According to Baseball Prospectus’s playoff odds report, there’s just a 0.7 percent chance the Yankees miss out on the fun this October. It can be difficult to remember in the midst of a late-season push from the Jays.
Toronto has pushed their odds of winning the AL East to 71 percent, and their chances of taking the World Series to 17 percent, good for second in all of baseball.
Injuries to key players like Mark Teixeira, Brett Gardner, and Nathan Eovaldi have left the team’s loyal supporters disheartened. The team doesn’t feel the same way.
In the past few years, late-season call-ups meant very little to the Yankees. The Yankees lacked a big bat off the bench last season, even when they were given extra room on their roster in September. They were able to insert Antoan Richardson as a pinch-runner, but outside of that, there was little value.
This time around, the Yankees have exceptional depth.
Tucked away on the farm were two weapons – Greg Bird and Luis Severino. Tucked away in the bullpen, you’ll find Adam Warren. With Warren stretching out to become a starter, all three will play a large role in helping the team overcome their injuries.
“Look, nobody’s going to feel sorry for us. Everyone has injuries,” Alex Rodriguez said. “One of the great things Cashman’s done is he’s built a very good roster 1-40 here. You look at the job that [Bird]’s done for us it’s been incredible, and obviously [Severino] pitching.
“The other thing is when you have a guy like Adam Warren, I don’t care if we have Adam pitching Game 1, 3, or 7 in the playoffs. I think we’re gonna win that game, that’s how good he is.”
Warren has been a silent assassin for the Yankees this season. In 14 starts, he posted a 3.59 ERA and .665 OPS against. As a reliever, he’s been even more effective, with a 2.43 ERA and 4.71 K/BB.
A-Rod may be on to something about throwing Adam Warren out in a pressure spot come October, too. On the year, hitters are just .210 off of him in 72 high leverage plate appearances.

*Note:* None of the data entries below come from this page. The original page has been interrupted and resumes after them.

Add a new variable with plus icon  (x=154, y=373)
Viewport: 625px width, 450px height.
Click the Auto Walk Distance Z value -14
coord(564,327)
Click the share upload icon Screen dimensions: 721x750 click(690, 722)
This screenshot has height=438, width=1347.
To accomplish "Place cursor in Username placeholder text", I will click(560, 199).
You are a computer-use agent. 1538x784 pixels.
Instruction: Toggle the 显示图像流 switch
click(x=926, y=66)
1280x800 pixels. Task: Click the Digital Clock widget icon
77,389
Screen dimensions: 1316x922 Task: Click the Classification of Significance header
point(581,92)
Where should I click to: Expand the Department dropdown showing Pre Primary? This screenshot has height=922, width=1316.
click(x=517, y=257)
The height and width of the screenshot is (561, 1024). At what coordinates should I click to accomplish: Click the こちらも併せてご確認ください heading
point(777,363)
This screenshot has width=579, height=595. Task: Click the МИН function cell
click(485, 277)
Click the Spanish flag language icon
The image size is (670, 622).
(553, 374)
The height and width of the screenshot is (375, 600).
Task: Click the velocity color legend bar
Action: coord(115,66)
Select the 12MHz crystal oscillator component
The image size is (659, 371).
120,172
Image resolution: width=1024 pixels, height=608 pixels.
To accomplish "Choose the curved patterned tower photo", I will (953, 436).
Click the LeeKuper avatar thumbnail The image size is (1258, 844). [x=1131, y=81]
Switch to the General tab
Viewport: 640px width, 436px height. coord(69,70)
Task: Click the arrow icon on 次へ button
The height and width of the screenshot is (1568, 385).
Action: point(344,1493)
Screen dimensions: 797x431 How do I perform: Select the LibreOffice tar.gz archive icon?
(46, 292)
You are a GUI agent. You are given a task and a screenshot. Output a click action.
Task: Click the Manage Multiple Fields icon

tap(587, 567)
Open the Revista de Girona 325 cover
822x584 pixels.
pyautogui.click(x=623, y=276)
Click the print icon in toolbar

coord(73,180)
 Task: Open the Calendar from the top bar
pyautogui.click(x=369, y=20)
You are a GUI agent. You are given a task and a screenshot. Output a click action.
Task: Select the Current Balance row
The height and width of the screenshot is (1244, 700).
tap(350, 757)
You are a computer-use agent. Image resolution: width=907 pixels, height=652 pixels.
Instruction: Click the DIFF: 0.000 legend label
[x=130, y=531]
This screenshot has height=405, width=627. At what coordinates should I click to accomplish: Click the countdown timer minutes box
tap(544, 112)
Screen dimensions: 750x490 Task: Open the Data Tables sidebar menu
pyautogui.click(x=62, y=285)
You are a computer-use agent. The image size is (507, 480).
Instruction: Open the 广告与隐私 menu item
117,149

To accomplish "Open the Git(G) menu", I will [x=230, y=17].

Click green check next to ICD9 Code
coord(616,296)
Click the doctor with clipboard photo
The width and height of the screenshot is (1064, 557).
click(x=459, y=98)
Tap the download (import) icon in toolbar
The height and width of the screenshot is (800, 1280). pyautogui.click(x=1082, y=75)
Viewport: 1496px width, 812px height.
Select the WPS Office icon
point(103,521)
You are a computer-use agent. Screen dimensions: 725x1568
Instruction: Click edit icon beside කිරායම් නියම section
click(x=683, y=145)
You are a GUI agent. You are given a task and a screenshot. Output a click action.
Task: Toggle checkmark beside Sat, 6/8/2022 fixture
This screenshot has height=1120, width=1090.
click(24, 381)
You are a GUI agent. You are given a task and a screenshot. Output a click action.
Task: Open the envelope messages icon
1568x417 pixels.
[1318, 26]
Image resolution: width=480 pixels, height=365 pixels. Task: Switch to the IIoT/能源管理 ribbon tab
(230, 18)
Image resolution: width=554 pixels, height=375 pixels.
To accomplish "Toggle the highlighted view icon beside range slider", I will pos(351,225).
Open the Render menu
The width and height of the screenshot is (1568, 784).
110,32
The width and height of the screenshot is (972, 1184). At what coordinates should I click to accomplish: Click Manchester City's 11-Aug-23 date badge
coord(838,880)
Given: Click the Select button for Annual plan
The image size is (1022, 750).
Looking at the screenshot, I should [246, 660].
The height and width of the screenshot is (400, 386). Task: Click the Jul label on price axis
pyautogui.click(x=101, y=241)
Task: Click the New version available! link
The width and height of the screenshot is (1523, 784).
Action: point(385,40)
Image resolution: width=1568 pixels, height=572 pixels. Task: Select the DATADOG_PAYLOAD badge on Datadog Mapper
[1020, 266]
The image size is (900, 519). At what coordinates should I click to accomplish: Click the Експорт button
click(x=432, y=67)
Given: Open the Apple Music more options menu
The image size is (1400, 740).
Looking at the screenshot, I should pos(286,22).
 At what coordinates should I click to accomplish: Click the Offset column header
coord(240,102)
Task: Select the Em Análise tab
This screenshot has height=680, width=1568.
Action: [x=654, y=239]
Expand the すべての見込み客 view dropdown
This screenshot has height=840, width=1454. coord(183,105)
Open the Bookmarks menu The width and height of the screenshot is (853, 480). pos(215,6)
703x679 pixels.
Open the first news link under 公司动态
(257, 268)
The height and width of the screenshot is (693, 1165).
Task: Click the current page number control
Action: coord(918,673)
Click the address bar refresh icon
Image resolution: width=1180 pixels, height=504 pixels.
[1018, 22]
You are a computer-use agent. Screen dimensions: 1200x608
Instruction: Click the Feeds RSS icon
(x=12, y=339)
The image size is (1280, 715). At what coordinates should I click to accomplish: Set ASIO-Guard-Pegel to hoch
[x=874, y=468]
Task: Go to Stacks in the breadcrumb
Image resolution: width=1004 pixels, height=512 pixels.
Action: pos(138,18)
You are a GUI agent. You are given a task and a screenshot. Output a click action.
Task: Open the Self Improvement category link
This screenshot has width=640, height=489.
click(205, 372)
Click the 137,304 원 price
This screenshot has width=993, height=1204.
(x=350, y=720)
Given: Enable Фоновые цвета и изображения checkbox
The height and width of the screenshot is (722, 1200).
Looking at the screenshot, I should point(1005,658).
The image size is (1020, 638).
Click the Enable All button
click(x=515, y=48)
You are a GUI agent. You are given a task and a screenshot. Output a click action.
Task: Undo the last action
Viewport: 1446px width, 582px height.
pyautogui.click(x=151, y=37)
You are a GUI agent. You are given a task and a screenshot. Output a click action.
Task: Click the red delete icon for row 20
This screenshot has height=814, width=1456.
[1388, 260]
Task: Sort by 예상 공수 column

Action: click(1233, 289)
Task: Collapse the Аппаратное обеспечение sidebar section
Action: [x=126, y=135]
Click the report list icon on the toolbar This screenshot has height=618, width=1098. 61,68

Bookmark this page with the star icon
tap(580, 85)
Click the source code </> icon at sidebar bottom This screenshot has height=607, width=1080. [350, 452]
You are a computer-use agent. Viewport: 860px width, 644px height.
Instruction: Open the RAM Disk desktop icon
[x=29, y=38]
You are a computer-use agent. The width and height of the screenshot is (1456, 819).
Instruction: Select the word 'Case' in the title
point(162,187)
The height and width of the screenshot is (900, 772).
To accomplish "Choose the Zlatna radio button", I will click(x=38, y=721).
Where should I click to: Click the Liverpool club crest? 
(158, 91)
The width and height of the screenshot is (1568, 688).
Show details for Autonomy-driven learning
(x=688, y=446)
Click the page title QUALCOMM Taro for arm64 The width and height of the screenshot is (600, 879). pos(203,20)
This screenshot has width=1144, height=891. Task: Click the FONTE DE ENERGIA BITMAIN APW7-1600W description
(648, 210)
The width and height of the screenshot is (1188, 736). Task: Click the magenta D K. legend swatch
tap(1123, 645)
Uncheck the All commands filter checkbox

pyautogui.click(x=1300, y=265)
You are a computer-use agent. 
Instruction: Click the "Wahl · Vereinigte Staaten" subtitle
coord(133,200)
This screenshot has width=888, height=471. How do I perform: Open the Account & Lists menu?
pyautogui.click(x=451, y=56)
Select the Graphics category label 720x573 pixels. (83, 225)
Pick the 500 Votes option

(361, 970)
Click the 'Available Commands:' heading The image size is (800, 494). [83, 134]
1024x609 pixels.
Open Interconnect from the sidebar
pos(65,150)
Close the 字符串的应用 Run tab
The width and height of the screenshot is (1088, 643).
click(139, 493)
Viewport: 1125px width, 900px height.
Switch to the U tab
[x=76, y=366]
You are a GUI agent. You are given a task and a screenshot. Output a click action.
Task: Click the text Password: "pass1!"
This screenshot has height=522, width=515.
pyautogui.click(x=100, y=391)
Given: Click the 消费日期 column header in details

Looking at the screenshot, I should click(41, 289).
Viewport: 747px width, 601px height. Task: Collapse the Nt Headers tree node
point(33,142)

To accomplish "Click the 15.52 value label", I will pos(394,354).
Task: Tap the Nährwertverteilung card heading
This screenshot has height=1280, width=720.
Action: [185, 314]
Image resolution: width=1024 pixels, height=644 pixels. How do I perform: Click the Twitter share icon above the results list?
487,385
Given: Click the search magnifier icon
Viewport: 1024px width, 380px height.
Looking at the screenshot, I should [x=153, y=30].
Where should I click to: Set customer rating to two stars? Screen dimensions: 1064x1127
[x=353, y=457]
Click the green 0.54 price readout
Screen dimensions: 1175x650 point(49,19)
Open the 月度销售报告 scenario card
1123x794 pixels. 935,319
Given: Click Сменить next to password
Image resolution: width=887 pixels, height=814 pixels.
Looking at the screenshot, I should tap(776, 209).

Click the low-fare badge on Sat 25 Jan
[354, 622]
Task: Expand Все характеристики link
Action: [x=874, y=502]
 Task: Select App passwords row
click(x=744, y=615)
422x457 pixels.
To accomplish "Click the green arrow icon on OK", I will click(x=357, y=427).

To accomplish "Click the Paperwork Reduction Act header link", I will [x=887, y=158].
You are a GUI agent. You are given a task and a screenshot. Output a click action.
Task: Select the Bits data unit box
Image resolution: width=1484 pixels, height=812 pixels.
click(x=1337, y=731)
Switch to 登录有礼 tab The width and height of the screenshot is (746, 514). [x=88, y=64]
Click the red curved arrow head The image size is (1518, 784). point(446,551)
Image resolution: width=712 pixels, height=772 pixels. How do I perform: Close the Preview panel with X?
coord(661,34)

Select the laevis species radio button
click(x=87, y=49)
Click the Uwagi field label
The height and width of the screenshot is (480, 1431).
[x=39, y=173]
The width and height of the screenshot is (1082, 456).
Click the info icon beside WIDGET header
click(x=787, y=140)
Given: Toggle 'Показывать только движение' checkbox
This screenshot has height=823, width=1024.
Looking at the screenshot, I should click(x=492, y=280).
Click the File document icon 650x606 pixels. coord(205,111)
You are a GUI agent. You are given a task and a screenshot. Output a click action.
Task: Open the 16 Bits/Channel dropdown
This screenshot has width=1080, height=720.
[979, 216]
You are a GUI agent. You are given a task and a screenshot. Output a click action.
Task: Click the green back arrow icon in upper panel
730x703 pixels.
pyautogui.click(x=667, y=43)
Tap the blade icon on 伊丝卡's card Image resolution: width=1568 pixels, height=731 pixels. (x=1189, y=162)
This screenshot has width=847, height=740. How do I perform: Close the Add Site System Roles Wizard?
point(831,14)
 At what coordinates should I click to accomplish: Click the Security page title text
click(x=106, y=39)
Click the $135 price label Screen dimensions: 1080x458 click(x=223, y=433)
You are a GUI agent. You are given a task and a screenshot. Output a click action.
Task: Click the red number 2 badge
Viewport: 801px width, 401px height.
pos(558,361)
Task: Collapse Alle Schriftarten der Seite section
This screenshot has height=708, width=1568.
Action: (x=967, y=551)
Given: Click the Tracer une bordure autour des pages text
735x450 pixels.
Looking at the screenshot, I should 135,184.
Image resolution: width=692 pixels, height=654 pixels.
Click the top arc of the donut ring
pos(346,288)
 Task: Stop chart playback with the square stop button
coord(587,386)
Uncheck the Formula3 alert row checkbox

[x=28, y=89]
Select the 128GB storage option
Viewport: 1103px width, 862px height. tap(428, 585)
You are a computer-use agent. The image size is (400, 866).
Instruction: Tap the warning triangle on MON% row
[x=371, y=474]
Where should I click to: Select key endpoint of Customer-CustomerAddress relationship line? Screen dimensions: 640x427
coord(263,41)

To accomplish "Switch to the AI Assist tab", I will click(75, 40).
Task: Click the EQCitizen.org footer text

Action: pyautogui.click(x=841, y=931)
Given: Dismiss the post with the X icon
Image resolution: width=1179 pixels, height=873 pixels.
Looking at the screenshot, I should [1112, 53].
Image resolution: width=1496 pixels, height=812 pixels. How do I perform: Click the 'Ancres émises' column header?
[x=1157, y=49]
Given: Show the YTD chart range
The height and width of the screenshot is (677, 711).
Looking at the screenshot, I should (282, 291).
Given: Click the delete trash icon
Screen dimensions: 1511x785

With Warren and Severino, the Yankees have two exciting options should Eovaldi miss more time than expected. Severino’s 5.0 VORP in just 35 innings is impressive, and his seven hits allowed per nine innings ranks second among rookie starters with at least six starts.
“He’s pretty much lived up to the hype,” said Ryan. “It just looks like he’s having fun, really. He just looks like a kid playing a game. And I love to see that. It’s infectious.”
Though those two arms will be vital to the Yankees’ fall success, Greg Bird may be the most important piece the Yankees have. With Teixeira’s injury lingering, Bird has filled Teixeira’s shoes at first base admirably for a 22-year-old.
His TAv (True Average) of .292 ranks 15th among all rookies with as many PAs (91), and his .805 is certainly nothing to shake a fist at.
The Yankees have depth. They have one of the league’s best bullpens, they have two additions to the rotation that they can trust, and they even have Rob Refsnyder on the bench that they can use in case of emergency.
It’s comforting, and vital, to have depth in the heart of a pennant race. But when your opponent is the Toronto Blue Jays, you take notice.
“It’s definitely that part of year when we’re scoreboard watching,” said Ryan. “But we like this team, and we like each other. It’s an easy clubhouse to come to every day. Positive thinking.”